From the Division of Thoracic Surgery (P.S.-P., J.B., W.T., J.B.S.), Department of Cardiothoracic Surgery, Stanford University School of Medicine, CA; Knowledge and Evaluation Research Unit (P.S.-P., E.L.-N., L.P., O.J.P.), Mayo Clinic, Rochester, MN; Universidad Central (E.L.-N.), Medical School, Quito, Ecuador; Unidad de Conocimiento y Evidencia (O.J.P.), Universidad Peruana Cayetano Heredia, Lima, Perú; and Department of Surgery (J.B.S.), Veterans Affair Palo Alto Health Care System, CA.
Neurology. 2021 Jul 27;97(4):e357-e368. doi: 10.1212/WNL.0000000000012153. Epub 2021 May 4.
To determine whether the available operative techniques for thymectomy in myasthenia gravis (MG) confer variable chances for achieving complete stable remission (CSR), we performed a meta-analysis of comparative studies of surgical approaches to thymectomy.
Meta-analysis was done of all studies providing comparative data on thymectomy approaches, with CSR reported and minimum 3-year mean follow-up.
Twelve cohort studies and 1 randomized clinical trial, containing 1,598 patients, met entry criteria. At 3 years, CSR from MG was similar after video-assisted thoracoscopic (VATS) extended vs both basic (relative risk [RR] 1.00, = 1.00, 95% confidence interval [CI] 0.39-2.58) and extended (RR 0.96, = 0.74, 95% CI 0.72-1.27) transsternal approaches. CSR at 3 years was also similar after extended transsternal vs combined transcervical-subxiphoid (RR 1.08, = 0.62, 95% CI 0.8-1.44) approaches. VATS extended approaches remained statistically equivalent to extended transsternal approaches through 9 years of follow-up (RR 1.51, = 0.05, 95% CI 0.99-2.30). The only significant difference in CSR rate between a traditional open and a minimally invasive approach was seen at 10 years when the now-abandoned basic (non-sternum-lifting) transcervical approach was compared to the extended transsternal approach (RR 0.4, = 0.01, 95% CI 0.2-0.8).

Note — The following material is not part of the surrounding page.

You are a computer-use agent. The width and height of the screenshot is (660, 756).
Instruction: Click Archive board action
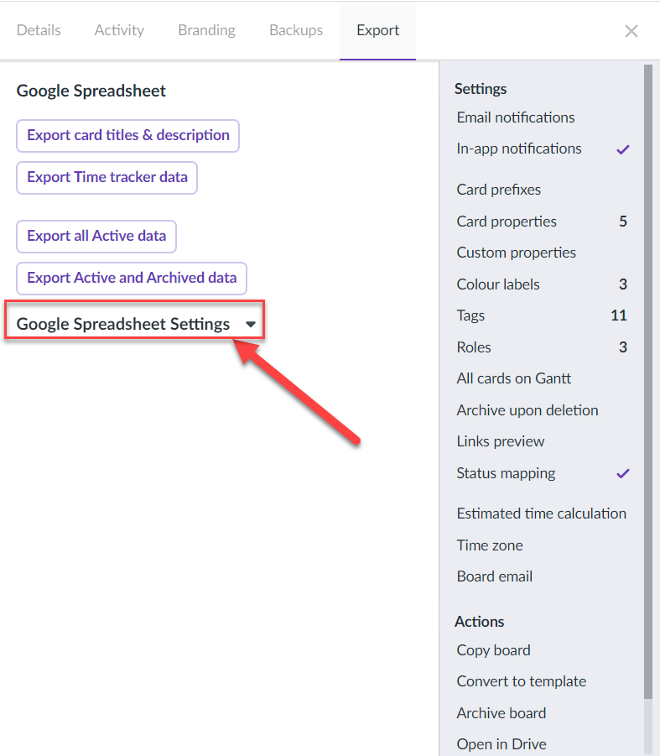(501, 713)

A significant difference in the rate of CSR among various surgical approaches for thymectomy in MG was identified only at long-term follow-up and only between what might be considered the most aggressive approach (extended transsternal thymectomy) and the least aggressive approach (basic transcervical thymectomy). Extended minimally invasive approaches appear to have CSR rates equivalent to those of extended transsternal approaches and are therefore appropriate in the hands of experienced surgeons.

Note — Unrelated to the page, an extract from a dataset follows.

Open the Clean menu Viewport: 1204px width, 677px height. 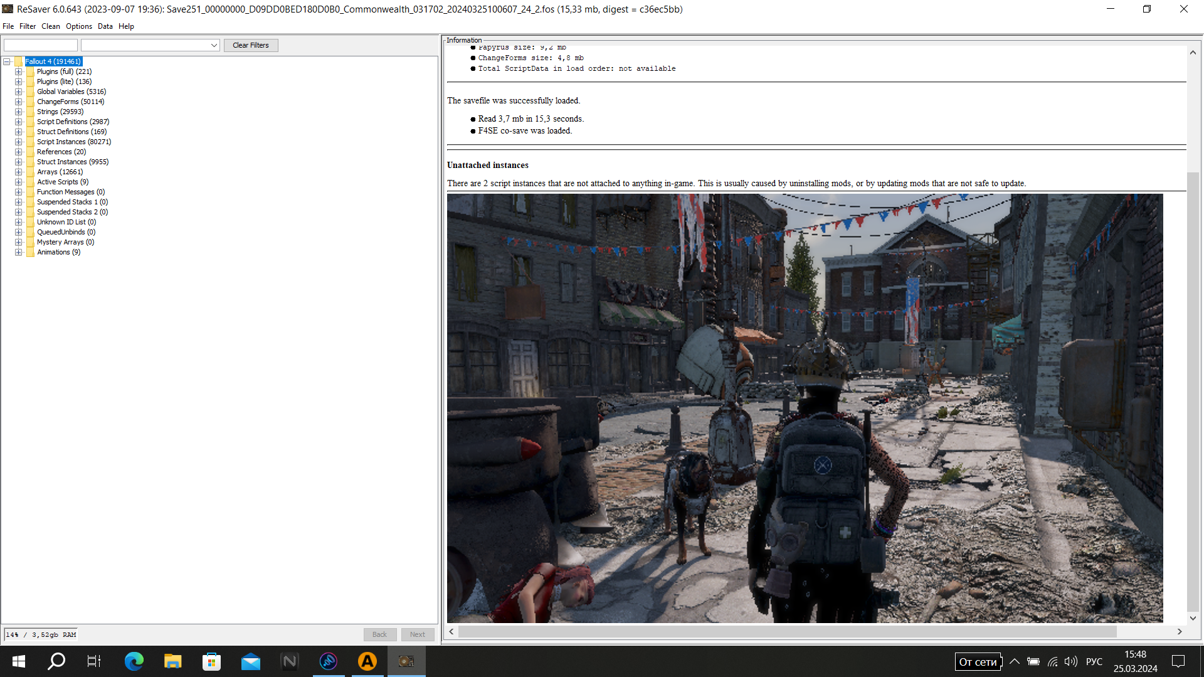50,26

为了确定重症肌无力(MG)胸腺切除术的现有手术技术是否会导致完全稳定缓解(CSR)的机会不同,我们对胸腺切除术手术方法的比较研究进行了荟萃分析。
对所有提供了关于胸腺切除术方法的比较数据并报告了 CSR 且随访时间至少为 3 年的研究进行了荟萃分析。
符合纳入标准的有 12 项队列研究和 1 项随机临床试验,共包含 1598 例患者。3 年时,视频辅助胸腔镜(VATS)扩大与基本(相对风险 [RR] 1.00, = 1.00,95%置信区间 [CI] 0.39-2.58)和扩大(RR 0.96, = 0.74,95% CI 0.72-1.27)经胸骨胸腺切除术相比,CSR 相似。3 年时,扩大经胸骨胸腺切除术与经颈锁骨下联合(RR 1.08, = 0.62,95% CI 0.8-1.44)方法相比,CSR 也相似。通过 9 年的随访,VATS 扩大方法与经胸骨扩大方法在统计学上仍然等效(RR 1.51, = 0.05,95% CI 0.99-2.30)。在长达 10 年的随访中,传统开放与微创方法在 CSR 率方面的唯一显著差异是在现在已被放弃的基本(非胸骨提升)经颈方法与扩大经胸骨方法相比时观察到的(RR 0.4, = 0.01,95% CI 0.2-0.8)。
仅在长期随访中并且仅在最具侵袭性的方法(扩大经胸骨胸腺切除术)和侵袭性最小的方法(基本经颈胸腺切除术)之间,才能确定重症肌无力患者胸腺切除术各种手术方法之间 CSR 率的显著差异。扩展的微创手术方法似乎具有与扩展经胸骨方法相当的 CSR 率,因此在经验丰富的外科医生手中是合适的。